Tal viagem exigia algumas paragens obrigatórias, para reabastecimento de provisões e reparo da frota. Apesar de bons conhecedores, na época, da costa africana, o necessário entendimento com os nativos dessas paragens, de cultura, religião e tradições diferentes das nossas, nunca foi tarefa fácil e exigiu aos nossos navegadores cúmulos de diplomacia e riscos por vezes fatais. Além de tudo, uma das maiores missões do Reino consistia na evangelização desses povos, na expansão do cristianismo pelo mundo inteiro.



Na obra intitulada “África Minha”, uma das mais significativas desta mostra de pintura, surge, com surpreendente rigor, o mapa do continente africano representado a negro, lembrando os mapas e rotas que, com todo o empenho, se aprimoravam ao longo destas viagens.

O quadro, em tons de ocre e ouro, “A Crucificação”, onde figura finamente desenhado Cristo crucificado, invoca a evangelização portuguesa, assim como a fé e a confiança dos servidores do Reino no Filho de Deus na Terra, como provam as inúmeras vezes em que os nossos navegadores, no Poema, recorrem à Sua intervenção, nas aflições dessa epopeia.

Lembrando ainda os mapas existentes na altura, a obra “Mapa Hipotético” exibe um exuberante emaranhado de oceanos, lagos e continentes, mostrando bem quão longe estavam aqueles mapas dos que nós, na nossa época, possuimos.

Não se pode tratar o tema dos Descobrimentos sem citar com a devida pompa e circunstância as tempestades e os naufrágios, pesadelos de todos os que por esses mares navegaram, que ceifaram a vida de tantos portugueses, tendo por pouco sido o nosso Poeta um deles, quando na costa de Camboja, por 1560, junto à foz de Mecom, quase que se perdeu no mar, conseguindo, a muito custo, salvar a si e à sua obra, “Os Lusíadas”. Reza Camões que também Vasco da Gama e a sua frota esteve a pontos de se perder muito próximo do fim do seu itinerário. Essa tempestade, eloquentemente narrada pelo génio da literatura portuguesa, é acompanhada, nesta exposição, pelos quadros do Vincent “Tempestade”, “Nau Naufragada”, “Noite Escura” e “Relâmpados”.



Mas quis o Criador que a frota se salvasse, e que a seu bom porto chegasse, o navegador e a sua tripulação que, vislumbrando a prometida Índia, se prostraram com os joelhos no chão e as mãos aos céus, agradecendo a enorme graça recebida.

Vasco da Gama é retratado na obra “O Navegador e a Tromba Marítima”, onde surge à esquerda, em primeiro plano, tendo como pano de fundo, à direita, uma grande cascata, em alusão às ondas gigantescas, que a sua caravela, com éxito, torneou.

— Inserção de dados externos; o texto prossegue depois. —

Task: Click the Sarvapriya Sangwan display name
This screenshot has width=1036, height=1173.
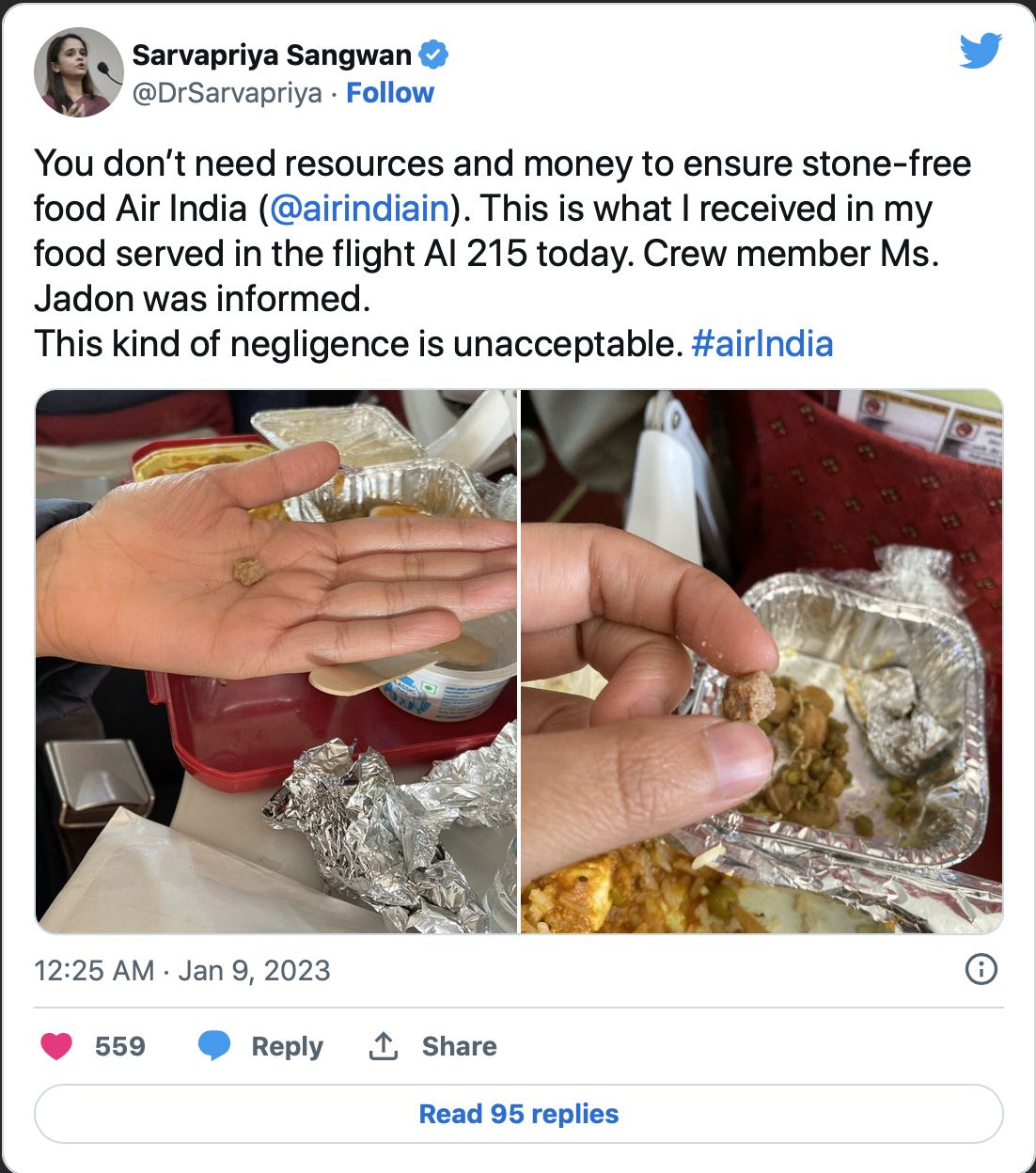Action: pos(272,55)
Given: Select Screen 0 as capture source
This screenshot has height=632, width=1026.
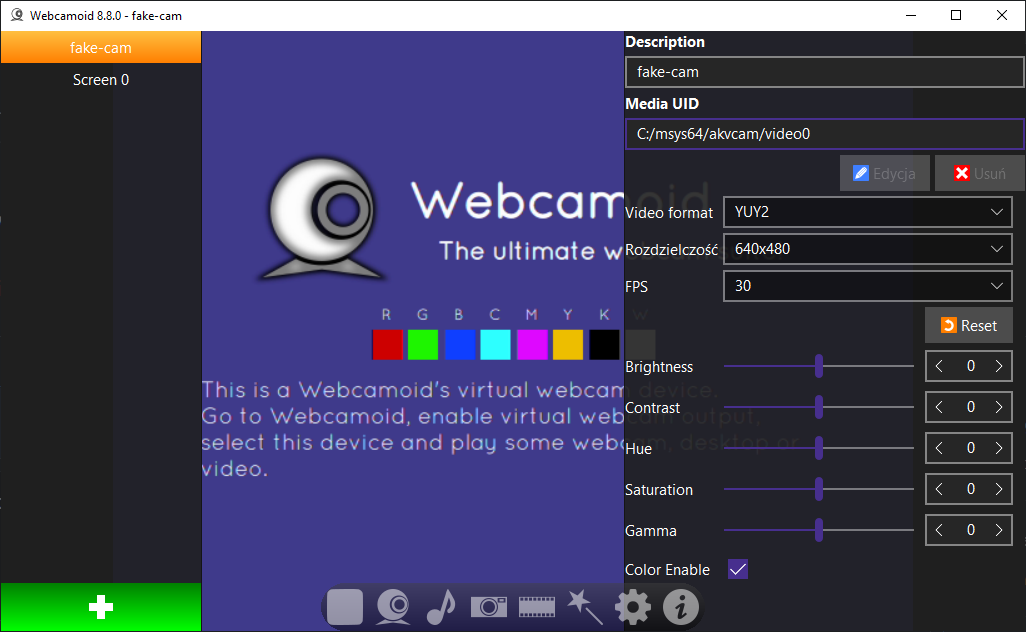Looking at the screenshot, I should click(x=100, y=79).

A Índia surge no quadro “Um Novo Céu e Uma Nova Terra” envolta em brumas azuis e rosa, pois, segundo o nosso Poeta, foi de rosas que os cabelos enfeitaram as ninfas que, ao amanhecer; a tormenta, no mar, acalmaram.

Esta singular exposição inaugura, a 10 de Junho do ano de 2004, dia de Portugal, aniversário da morte de Camões, que morreu num hospital, em 1579, sem sequer possuir um lençol para se cobrir, pois de seu nada tinha, a não ser a missão cumprida, que é a maior riqueza que se pode levar desta vida.



Na Sacristia da Capela de Nossa Senhora das Dores e de São José, no Porto, esta exposição encerra com o quadro “Portugal”, onde o mapa do nosso país é pintado a azul e rosa triunfantes, lembrando a todos os portugueses que outrora este povo, por mares nunca dantes navegados, descobriu novas terras e novas gentes, dando assim novos mundos ao Mundo.

É, de facto, de espantar, que tamanha façanha tenha sido conseguida por tão pequeno país. De espantar é, igualmente, que o Vincent, criança de tenra idade, de nove anos apenas, além de tudo autista, possa assim pintar, cousas de tão graúda gente. Mas, o Criador tem destes caprichos… entregar grandes feitos a pequena gente!